迫撃砲(簡単開発支援サーバ)って何?
迫撃砲(簡単開発支援サーバ)は以下のような機能を持つサーバです.
- Gitレポジトリ管理
- 自動テスト
ただのCIサーバです.しかし、最大の特徴はラズパイ上で動作する点です.小型で低価格なので以下のような場面で活躍します.
- CIサーバを購入できない貧乏チーム
- CIサーバを試してみたいチーム
- 出先で行った変更に対して自動テストを実行したい
所詮はラズパイなのでストレージ容量やCPU性能に物足りないところもあります.されど、小型なので迫撃砲(簡単開発支援サーバ)は鞄に忍びこませることができます.家でセットアップして職場に持っていくだけで速攻でCIサーバを展開できます.また、出先にも持っていけるので出張先から自社のサーバにアクセスするのに必要となる面倒なVPNの設定も必要ありません.稼働状況の表示やテストなどサーバの保守を支援する機能が搭載されているので少人数(というか一人?)での運用もできます.迫撃砲のように現場で迅速展開、仲間のために支援砲火をバカスカ打てます.
この記事では20人ほどの開発チームに低予算でラズパイを用いた迫撃砲(簡単開発支援サーバ)を導入することを目的に書きます.
ハードウェア
サーバのハードウェアにはラズパイを使用します.
ラズパイはamazonで購入できます.
基盤むき出しだと不慮の事故で壊れる可能性があるのでケースも買っておきましょう.
筆者はラズパイ4で構築しています.
ケースをつけた状態でタバコサイズです.胸ポケットに入るCIサーバです.
ラズパイにはラズパイ3とラズパイ4があります.検証はしていませんが、ラズパイ3でもこの記事に書かれた方法で構築できると思います.
ラズパイの基本設定
ラズパイをサーバとして動作させるには以下の設定をします.
- IPアドレスの固定
- ファイヤーウォールの設定
- パスワード変更
- ssh認証鍵の設定
IPアドレスの固定
IPアドレスの割当を行うdhcpcdデーモンの設定を変更して静的なIPをラズパイに割当てます.
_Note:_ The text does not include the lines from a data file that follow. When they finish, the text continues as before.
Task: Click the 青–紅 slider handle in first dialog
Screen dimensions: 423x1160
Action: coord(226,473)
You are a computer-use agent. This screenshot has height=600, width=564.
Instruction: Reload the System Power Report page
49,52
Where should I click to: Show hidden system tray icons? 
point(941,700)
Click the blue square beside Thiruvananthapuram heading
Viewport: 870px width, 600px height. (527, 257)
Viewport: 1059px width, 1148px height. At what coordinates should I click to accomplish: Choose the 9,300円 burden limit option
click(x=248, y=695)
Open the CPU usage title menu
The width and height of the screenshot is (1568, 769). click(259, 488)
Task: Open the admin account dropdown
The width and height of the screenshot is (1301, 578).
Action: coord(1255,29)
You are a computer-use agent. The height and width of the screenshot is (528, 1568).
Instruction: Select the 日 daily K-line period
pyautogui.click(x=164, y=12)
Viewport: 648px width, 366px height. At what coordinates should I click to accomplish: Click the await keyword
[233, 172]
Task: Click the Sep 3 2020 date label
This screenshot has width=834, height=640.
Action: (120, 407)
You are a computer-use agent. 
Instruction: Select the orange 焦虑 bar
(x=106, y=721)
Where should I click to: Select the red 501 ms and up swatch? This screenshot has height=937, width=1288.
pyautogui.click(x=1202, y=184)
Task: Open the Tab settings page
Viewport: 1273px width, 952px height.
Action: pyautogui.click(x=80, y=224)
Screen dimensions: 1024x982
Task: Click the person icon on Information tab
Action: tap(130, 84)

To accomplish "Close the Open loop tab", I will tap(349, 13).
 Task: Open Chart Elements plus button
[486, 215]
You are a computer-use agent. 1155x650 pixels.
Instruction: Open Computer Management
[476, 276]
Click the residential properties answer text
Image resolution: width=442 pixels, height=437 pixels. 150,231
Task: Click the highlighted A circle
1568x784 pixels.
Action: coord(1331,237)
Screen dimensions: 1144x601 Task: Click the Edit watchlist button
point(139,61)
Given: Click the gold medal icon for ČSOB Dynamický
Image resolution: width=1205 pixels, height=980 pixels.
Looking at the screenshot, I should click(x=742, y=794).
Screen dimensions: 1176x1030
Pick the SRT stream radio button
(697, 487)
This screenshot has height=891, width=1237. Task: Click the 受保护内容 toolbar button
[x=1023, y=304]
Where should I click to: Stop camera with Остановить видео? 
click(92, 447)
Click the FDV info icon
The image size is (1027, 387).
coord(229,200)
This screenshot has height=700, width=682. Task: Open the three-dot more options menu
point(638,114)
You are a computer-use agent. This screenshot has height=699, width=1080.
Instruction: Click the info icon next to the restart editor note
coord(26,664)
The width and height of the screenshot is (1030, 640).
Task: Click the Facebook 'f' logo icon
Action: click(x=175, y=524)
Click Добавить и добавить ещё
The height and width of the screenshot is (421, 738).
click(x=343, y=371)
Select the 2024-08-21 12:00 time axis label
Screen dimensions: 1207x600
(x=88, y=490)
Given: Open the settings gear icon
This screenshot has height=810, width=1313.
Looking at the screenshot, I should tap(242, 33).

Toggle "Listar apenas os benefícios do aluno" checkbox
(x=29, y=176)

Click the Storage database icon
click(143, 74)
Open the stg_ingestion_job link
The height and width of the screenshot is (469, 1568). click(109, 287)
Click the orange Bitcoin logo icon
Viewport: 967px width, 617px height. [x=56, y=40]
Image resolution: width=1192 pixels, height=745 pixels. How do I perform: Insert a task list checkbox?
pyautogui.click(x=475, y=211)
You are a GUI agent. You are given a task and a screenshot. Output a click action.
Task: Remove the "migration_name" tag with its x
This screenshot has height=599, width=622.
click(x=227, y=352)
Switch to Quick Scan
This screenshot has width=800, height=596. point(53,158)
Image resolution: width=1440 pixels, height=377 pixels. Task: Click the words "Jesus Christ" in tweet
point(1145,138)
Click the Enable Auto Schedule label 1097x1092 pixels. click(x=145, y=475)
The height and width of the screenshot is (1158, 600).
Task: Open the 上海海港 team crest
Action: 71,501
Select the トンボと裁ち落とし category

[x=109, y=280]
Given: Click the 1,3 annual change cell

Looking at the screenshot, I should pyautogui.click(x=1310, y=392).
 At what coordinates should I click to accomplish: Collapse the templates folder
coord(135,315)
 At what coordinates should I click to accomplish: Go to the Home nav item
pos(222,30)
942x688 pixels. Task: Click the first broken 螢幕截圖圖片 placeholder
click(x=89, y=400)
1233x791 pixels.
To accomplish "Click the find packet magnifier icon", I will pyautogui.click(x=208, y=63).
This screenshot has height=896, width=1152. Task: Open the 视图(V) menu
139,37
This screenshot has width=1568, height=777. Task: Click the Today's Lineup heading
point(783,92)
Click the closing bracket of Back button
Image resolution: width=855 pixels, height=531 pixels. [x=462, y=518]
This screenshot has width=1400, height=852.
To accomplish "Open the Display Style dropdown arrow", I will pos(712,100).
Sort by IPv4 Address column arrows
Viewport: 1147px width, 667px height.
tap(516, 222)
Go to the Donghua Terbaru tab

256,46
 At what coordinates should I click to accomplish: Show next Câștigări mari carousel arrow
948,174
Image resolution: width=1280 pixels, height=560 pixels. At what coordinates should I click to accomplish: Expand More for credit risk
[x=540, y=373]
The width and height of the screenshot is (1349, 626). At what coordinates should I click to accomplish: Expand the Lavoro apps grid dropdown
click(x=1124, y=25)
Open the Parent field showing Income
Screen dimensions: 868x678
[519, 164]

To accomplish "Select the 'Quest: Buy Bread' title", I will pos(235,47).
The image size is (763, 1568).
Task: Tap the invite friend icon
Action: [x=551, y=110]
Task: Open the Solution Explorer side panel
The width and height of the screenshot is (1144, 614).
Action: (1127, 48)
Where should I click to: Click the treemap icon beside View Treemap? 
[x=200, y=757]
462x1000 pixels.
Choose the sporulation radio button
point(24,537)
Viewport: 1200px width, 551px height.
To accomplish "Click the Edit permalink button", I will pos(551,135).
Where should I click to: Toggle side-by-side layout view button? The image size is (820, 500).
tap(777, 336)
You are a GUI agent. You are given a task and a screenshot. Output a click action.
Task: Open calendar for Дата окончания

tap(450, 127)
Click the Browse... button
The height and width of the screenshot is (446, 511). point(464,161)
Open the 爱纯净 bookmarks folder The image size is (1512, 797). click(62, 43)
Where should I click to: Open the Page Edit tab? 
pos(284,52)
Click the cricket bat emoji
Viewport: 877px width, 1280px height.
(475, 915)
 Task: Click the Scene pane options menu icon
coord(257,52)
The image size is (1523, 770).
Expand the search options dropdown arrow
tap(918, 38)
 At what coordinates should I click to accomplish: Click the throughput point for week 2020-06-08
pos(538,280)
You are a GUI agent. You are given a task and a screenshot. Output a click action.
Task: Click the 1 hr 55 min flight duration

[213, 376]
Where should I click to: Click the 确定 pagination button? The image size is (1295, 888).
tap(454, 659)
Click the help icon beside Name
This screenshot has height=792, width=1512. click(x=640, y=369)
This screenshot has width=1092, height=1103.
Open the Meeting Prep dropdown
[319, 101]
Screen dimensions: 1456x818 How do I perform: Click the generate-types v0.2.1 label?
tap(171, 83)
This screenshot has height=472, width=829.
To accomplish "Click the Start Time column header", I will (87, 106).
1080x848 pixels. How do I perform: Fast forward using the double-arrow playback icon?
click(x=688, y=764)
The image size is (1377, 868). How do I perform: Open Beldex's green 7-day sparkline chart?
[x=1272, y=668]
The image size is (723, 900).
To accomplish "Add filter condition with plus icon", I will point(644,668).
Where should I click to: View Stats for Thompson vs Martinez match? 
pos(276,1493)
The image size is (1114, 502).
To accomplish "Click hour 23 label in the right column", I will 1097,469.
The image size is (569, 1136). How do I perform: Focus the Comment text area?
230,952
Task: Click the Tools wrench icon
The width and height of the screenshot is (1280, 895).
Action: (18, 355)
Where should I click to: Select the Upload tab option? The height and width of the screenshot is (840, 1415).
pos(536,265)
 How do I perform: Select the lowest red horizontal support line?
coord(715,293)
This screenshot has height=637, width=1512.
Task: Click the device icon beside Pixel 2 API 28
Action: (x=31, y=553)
/etc/dhcpcd.confの以下の行を変更してください.
interface eth0
static ip_address=<割り当てるIPアドレス/ネットマスク>
static routers=<ルータのアドレス>
static domain_name_servers=<ルータのアドレス(DNSサーバのアドレス)>
変更後、ラズパイを再起動します.
sudo reboot
ファイヤーウォールの設定
以下のコマンドでufwをインストールします.
sudo apt install ufw
ufwの設定、すなわち許可するポートの設定を行います.
許可すべきポートは以下のとおりです.
サービス | ポート |
---|---|
ssh | 22 |
ssh(For Gitea) | 222 |
http | 80 |
glance | 20000 |
testinfra | 30000 |
以下のコマンドで上記のポートを有効化できます.
sudo ufw allow ssh
sudo ufw allow http
sudo ufw allow 20000/tcp
sudo ufw allow 30000/tcp
sudo ufw allow 222/tcp
設定が終わったら以下のコマンドでufwを起動します.
sudo ufw enable
確認のため最後にsudo ufw status
で状態を表示しましょう.
Status: active
To Action From
-- ------ ----
22/tcp ALLOW Anywhere
80/tcp ALLOW Anywhere
20000/tcp ALLOW Anywhere
30000/tcp ALLOW Anywhere
222/tcp ALLOW Anywhere
22/tcp (v6) ALLOW Anywhere (v6)
80/tcp (v6) ALLOW Anywhere (v6)
20000/tcp (v6) ALLOW Anywhere (v6)
30000/tcp (v6) ALLOW Anywhere (v6)
222/tcp (v6) ALLOW Anywhere (v6)
22 (v6) DENY Anywhere (v6)
意図した通りにファイヤーウォールが設定されているでしょうか?上記のように表示されたら完了です.
パスワードの変更
デフォルトのパスワードはraspberry
です.これをそのまま使って置くことはセキュリティリスクとなります.忘れずに変更しましょう.
以下のコマンドで変更できます.
passwd
変更後のパスワードは忘れないように書き留めておきましょう.
ssh認証鍵の設定
パスワードを使ったログインは手軽ですが総当り攻撃や辞書攻撃によって簡単に破られる可能性があります.
そこで、認証鍵を用いたログインを行うようにします.
クライアント側で認証鍵を生成します.
ssh-keygen -t rsa
生成された**~/.ssh/id_rsa.pub**をラズパイにインストールします.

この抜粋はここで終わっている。